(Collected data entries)
++++++++++

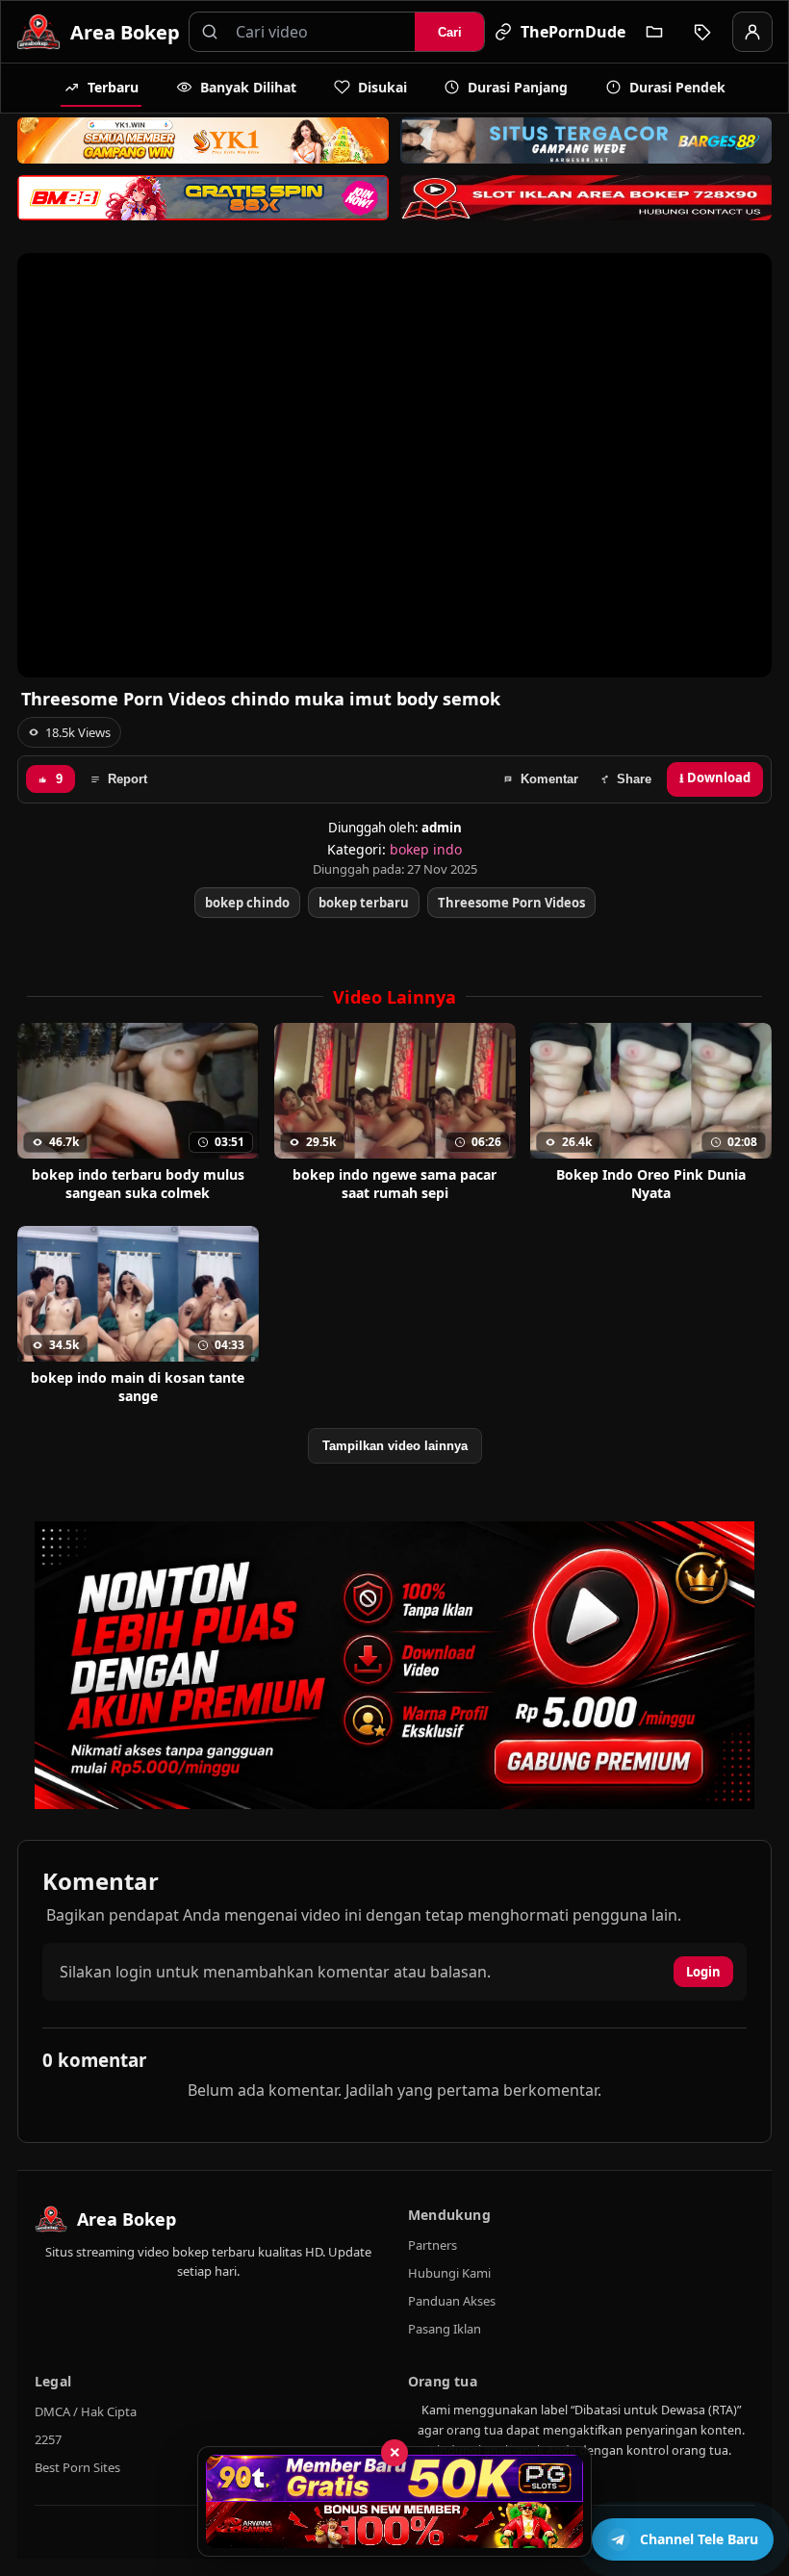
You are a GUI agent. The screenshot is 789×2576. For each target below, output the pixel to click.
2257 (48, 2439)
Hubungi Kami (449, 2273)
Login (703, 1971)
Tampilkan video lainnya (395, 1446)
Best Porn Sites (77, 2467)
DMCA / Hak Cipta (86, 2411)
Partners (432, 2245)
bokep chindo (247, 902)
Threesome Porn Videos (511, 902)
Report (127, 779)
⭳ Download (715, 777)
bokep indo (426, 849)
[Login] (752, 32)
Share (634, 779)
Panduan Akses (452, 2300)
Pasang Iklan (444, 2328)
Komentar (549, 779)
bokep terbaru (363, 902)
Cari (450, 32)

++++++++++

- YOUR GOAL
Every line of the entries above that contains the word "Porn" must be tallied, and the number alone reported.

- SOLUTION FOR THIS TASK
2